With that the mail server has now accepted the message for delivery, your telnet send email test is complete, and it should be sitting in the inbox of the RCPT TO address!!!

Here are all the commands without interruption:

telnet mail.port25.com 25
Trying 69.63.149.30...
Connected to mail.port25.com (69.63.149.30).
Escape character is '^]'.
220 mail.port25.com (PowerMTA(TM) v4.0) ESMTP service ready
EHLO server.example.com
250-mail.port25.com says hello
250-STARTTLS
250-ENHANCEDSTATUSCODES
250-PIPELINING
250-CHUNKING
250-8BITMIME
250-XACK
250-XMRG
250-SIZE 54525952
250-VERP
250 DSN
MAIL FROM: <support@port25.com>
250 2.1.0 MAIL ok
RCPT TO: <support@port25.com>
250 2.1.5 <support@port25.com> ok
DATA
354 send message
From: "John Smith" <jsmith@port25.com>
To: "Jane Doe" <jdoe@port25.com>
Subject: test message sent from manual telnet session
Date: Wed, 11 May 2011 16:19:57 -0400

Hello World,
This is a test message sent from a manual telnet session.
Yours truly,
SMTP administrator
.
250 2.6.0 message received
QUIT
221 2.0.0 mail.port25.com says goodbye

Sending an email using telnet lets you test connection capabilities quickly and at less cost than robust diagnostic equipment or software.

How Do I Test SMTP Using Telnet Authentication?

Now that you know how to check an SMTP connection with telnet, we’ll discuss authentication procedures.
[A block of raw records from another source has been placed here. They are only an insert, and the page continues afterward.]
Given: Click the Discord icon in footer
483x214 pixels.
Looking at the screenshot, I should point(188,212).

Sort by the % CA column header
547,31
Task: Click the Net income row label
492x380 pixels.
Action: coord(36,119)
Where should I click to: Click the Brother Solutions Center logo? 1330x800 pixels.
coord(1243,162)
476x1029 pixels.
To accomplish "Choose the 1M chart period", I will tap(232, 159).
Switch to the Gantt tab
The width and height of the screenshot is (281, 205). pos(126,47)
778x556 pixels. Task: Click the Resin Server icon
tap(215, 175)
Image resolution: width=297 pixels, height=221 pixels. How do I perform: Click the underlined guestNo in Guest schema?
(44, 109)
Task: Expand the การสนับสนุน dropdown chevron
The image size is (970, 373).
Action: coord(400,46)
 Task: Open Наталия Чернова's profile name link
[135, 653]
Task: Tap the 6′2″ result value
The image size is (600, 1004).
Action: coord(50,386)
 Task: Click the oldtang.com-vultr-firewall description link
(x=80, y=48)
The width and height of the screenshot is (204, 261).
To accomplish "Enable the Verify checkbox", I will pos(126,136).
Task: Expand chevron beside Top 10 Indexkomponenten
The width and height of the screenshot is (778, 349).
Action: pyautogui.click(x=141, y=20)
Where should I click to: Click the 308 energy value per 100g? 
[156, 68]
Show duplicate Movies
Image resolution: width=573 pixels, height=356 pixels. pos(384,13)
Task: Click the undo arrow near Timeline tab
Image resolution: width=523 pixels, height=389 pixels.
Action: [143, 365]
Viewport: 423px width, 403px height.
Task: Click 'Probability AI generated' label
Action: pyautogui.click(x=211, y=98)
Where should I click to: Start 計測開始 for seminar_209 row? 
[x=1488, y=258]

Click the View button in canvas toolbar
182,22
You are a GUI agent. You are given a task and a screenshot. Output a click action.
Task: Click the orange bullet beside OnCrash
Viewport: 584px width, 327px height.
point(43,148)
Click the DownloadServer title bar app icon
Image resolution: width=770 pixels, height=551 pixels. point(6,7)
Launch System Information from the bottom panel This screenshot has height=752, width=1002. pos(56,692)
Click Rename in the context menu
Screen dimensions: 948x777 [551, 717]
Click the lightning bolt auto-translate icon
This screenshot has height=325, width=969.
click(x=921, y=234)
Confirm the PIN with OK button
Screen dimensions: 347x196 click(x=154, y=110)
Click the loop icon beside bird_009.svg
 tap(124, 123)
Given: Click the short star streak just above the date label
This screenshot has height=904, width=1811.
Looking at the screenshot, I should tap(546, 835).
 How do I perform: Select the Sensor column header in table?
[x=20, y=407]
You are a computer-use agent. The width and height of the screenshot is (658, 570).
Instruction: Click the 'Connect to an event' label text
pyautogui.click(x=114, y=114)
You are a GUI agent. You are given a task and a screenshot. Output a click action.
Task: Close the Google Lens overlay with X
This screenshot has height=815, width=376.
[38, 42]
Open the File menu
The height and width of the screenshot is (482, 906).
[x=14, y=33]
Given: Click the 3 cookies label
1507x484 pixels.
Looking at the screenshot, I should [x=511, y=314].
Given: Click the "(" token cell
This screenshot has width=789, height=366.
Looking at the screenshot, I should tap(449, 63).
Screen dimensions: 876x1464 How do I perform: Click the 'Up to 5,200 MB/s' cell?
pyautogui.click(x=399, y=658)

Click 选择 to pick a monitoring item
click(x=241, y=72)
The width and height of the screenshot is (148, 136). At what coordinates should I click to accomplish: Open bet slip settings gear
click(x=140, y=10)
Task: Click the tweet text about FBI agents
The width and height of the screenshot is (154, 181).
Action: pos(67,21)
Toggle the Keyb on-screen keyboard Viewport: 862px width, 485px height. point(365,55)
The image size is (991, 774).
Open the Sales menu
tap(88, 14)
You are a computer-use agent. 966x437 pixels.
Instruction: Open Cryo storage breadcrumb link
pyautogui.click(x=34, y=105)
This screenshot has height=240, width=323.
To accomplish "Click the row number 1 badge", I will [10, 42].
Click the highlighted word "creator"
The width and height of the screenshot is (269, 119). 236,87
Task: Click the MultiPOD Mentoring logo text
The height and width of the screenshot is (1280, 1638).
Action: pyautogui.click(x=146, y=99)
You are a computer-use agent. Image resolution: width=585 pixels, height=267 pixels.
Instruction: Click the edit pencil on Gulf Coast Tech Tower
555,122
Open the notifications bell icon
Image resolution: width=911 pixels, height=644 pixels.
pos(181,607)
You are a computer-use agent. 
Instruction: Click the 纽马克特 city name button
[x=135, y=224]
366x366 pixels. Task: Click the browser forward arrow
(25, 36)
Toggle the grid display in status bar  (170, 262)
SMTP authentication helps prevent large amounts of spam from reaching reader inboxes, though not all mail exchange servers require it.

SMTP authentication helps prevent large amounts of spam from reaching reader inboxes, though not all mail exchange servers require it.

The primary difference in modern authentication protocols is the presence of a base64 encoding. Base64 converts binary data into the ASCII-text format required by mail servers for successful data transmission. It’s a way of representing your login credentials — some combination of text — in numeric format the computer can understand.

You can generate your base64 using software or free online tools. Once you communicate the information to the mail server, it compares this data with its records to determine authentication.

To test SMTP authentication via telnet, complete the following steps:

  • Open the terminal and connect with the mail server using the telnet server name and access command — mail.port25.com in the example above.
  • Greet the server with EHLO or HELO, enter AUTH LOGIN, and wait for the computer’s response.
  • Enter the base64-encoded user name and allow the server to answer.
  • Enter the password encoded in base64, and you should receive a response such as “authentication succeeded.”